Boston cop shot by bomber positive about recovery
Officer Donahue is walking with a walker, and thanks the doctors who saved him and the fellow officer who risked his life
By Deb Stanley
BOSTON — The Boston transit officer critically injured in a shootout with the marathon bombing suspects is beginning to walk again.
Richard H. Donohue, Jr., 33, was shot around 1 a.m. on April 15 after officers chased and stopped a carjacked SUV with the two bombing suspects — Dzhokhar Tsarnaev and Tamerlan Tsarnaev — inside. Tamerlan Tsarnaev was shot and killed. Donohue was also shot, but survived.
"I am told that when I arrived at the hospital I had almost no blood and no pulse, and the team of medical experts at Mount Auburn miraculously brought me back to life," Donohue wrote in a letter released by the Massachusettes Transit Police Department. "I am now awake, moving around, talking, and telling jokes (much to my Wife's dismay)."

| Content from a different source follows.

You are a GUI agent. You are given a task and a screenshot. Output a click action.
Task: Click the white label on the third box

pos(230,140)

Donohue said he still has a bullet in his leg. However, he said he is able to walk briefly with a walker.
Donohue believes believes his friend, Sean Collier, the MIT officer allegedly killed by the Tsarnaev brothers, helped saved his life.

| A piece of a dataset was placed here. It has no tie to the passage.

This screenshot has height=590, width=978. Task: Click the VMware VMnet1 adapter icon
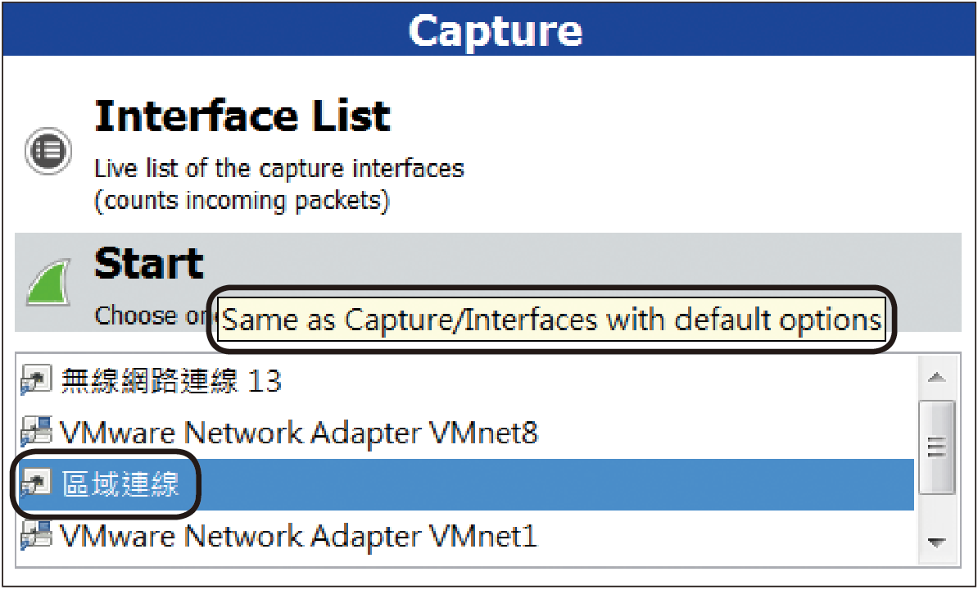click(35, 536)
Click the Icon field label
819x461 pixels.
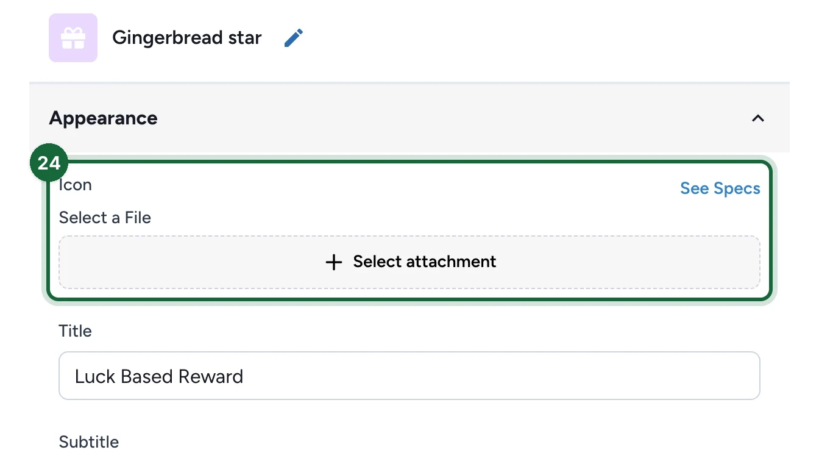tap(75, 185)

"... we are certain Sean was watching over me and assisted in saving my life," Donahue wrote. "He could not save himself that night, but Sean could save me."
Donohue and Collier attended the police academy together in 2010.
"There is not a single day we are not thinking or speaking of Sean," said Donohue.
Donohue has worked as a officer with the Massachusetts Bay Transportation Authority for three years.